The objective of our study was to construct recombinant adenovirus (rAd) AdHTVP2G5-rev-casp3, which expresses autocatalytic
caspase-3 driven by human
telomerase reverse transcriptase promoter (hTERTp) with a two-step transcription amplification (
TSTA) system and investigate its antitumor effects on
ovarian cancer in vitro and in vivo. Fluorescent detection was used to detect EGFP expression in various cells. Cell viabilities were determined using the Cell Counting Kit-8 and flow cytometry. RT-PCR and immunoblotting assays were used to detect cellular apoptotic activities.

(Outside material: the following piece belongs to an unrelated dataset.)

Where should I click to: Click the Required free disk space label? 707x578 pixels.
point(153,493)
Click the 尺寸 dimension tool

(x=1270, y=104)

Tumor growth and survival of
tumor-bearing mice were studied. The hTERTp-
TSTA system showed the strongest activity in hTERT-positive
cancer cells when compared with hTERTp and cytomeglovirus promoter (CMVp). In contrast, it showed no activity in hTERT‑negative HUVECs. AdHTVP2G5‑rev-casp3 markedly suppressed the survival of AO cells in a dose-dependent modality with a viability rate of 17.8 ± 3.5% at an MOI of 70, which was significantly lower than that by AdHT-rev-casp3 and Ad-rev-casp3 (rAds which express rev-
caspase-3 driven by hTERTp and CMVp, respectively). In contrast, AdHTVP2G5‑rev-casp3 induced little HUVEC death with a viability rate of 92.7 ± 5.2% at the same MOI. Additionally, AdHTVP2G5-rev-casp3 (MOI=70) caused significant apoptosis in AO cells with an apoptotic rate of 42%. The
tumor growth suppression rate of AdHTVP2G5-rev-casp3 was 81.52%, significantly higher than that of AdHT-rev-casp3 (54.94%) or Ad-rev-casp3 (21.35%). AdHTVP2G5-rev-casp3 significantly improved the survival of
tumor-bearing mice with little liver damage, with a mean survival of 258 ± 28 days. These results showed that AdHTVP2G5-rev-casp3 caused effective apoptosis with significant
tumor selectivity, strongly suppressed
tumor growth and improved mouse survival with little liver toxicity. It can be a potent therapeutic agent for
tumor targeted treatment of
ovarian cancer.